▶ **Stated task 1**: Echo the SQL for beginners article from "SQL for Beginners" up to and including "in this field.".
▶ **Stated task 2**: In the SQL for beginners article, what software does SQLite come bundled with?
▶ **Stated task 3**: Pick up the SQL for beginners article after its final line and keep writing.

##### Document extract

SQL for Beginners and Analysts — Get Started with SQL using Python.
Overview
- SQL is a mandatory language every analyst and data Science professional should know.
- Learn about the basics of SQL here, including how to work with SQLite database using python.
SQLite — The Lightweight and Quick Response Database.
SQL is a language every analyst and data scientist should know. There’s no escaping from this. You will be peppered with SQL questions in your analytics or data science interview rounds, especially if you’re a fresher in this field.
If you’ve been putting off learning SQL recently, it’s time to get into action and start getting your hands dirty. You would have to learn about databases to work with data so why not start your SQL journey today?
I’ve personally been working with SQL for a while and can attest to how useful it is, especially in these golden data-driven times. SQL is a simple yet powerful language that helps us manage and query data directly from a database, without having to copy it first.
It is also very easy to understand because of the various clauses that are similar to those used in the English language. So writing SQL commands will be a piece of cake for you!
And given the proliferation of data all over the world, every business is looking for professionals who are proficient in SQL. So once you add SQL skill to your resume, you will be a hotshot commodity out in the market. Great, but where to begin?
There are many different database systems out there, but the simplest and easiest to work with is SQLite. It is fast, compact, and stores data in an easy to share file format. It is used inside countless mobile phones, computers, and various other applications used by people every day. And the most amazing part, it comes bundled with Python! Heck, there is a reason why giants like Facebook, Google, Dropbox, and others use SQLite!
In this article, we will explore how to work with databases in Python using SQLite and look into the most commonly used SQL commands. So let’s start by asking the very basic question — what on earth is a database?
Table of Contents
- What is a Database?
- What is SQL?
- Why Should you use SQLite?

##########
##### Material

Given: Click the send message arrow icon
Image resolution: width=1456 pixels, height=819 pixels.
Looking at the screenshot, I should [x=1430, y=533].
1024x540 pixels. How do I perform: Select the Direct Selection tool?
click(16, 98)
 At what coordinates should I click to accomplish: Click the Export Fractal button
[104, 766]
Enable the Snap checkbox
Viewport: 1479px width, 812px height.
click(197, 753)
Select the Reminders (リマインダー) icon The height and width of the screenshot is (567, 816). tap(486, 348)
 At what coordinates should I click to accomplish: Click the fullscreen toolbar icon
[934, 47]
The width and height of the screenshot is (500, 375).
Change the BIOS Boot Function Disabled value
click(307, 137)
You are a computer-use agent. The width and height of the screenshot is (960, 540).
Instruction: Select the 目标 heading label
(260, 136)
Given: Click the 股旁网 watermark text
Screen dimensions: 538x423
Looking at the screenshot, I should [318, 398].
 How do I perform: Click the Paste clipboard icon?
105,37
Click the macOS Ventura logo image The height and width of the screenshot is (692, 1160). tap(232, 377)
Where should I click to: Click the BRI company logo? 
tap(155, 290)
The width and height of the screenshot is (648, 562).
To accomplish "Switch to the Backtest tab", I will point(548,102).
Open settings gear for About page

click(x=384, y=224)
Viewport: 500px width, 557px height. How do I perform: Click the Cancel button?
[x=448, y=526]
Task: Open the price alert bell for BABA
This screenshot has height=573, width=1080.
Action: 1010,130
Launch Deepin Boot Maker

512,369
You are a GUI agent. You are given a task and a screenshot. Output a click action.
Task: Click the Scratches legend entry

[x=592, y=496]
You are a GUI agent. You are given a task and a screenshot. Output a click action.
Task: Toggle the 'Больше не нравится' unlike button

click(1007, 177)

##########

▶ **Task answer 1**:
SQL for Beginners and Analysts — Get Started with SQL using Python.
Overview
- SQL is a mandatory language every analyst and data Science professional should know.
- Learn about the basics of SQL here, including how to work with SQLite database using python.
SQLite — The Lightweight and Quick Response Database.
SQL is a language every analyst and data scientist should know. There’s no escaping from this. You will be peppered with SQL questions in your analytics or data science interview rounds, especially if you’re a fresher in this field.

▶ **Task answer 2**: Python.

▶ **Task answer 3**:
- Connecting to an SQLite Database
- Creating tables using SQL
- Inserting values in a table using SQL
- Fetching records from a table using SQL
- Loading a Pandas DataFrame into SQLite Database
- Reading an SQLite Database into a Pandas DataFrame
- Querying SQLite Database
- Where clause
- Group By clause
- Order By clause
- Having clause
- Join clause
- Update statement
- Delete statement
- Drop-Table statement
What is a Database?
It is structured so as to provide easy access and manipulation of the stored data. Organizations use it to store any information that may be necessary for the decision-making process. The major advantages of databases over normal file storage systems are that it reduces data redundancy to a large extent, facilitates sharing of data among various users, and ensures the security of data which may be of immense importance to an organization.
While there are various types of databases and their choice of usage varies from organization to organization, the most basic and widely used is the Relational Database model. It organizes the data into tables where each row holds a record and is called a tuple. And each column represents an attribute for which each record usually holds a value.
A Relational database breaks down different aspects of a problem into different tables so that storing them and manipulating them becomes an easy task. For example, an e-commerce website maintaining a separate table for products and customers will find it more useful for doing analytics than saving all of the information in the same table.
Database Management System (DBMS) is a software that facilitates users and different applications to store, retrieve, and manipulate data in a database. Relational Database Management System or RDBMS is a DBMS for relational databases. There are many RDBMS like MYSQL, Postgres, SQL Server, etc. which use SQL for accessing the database.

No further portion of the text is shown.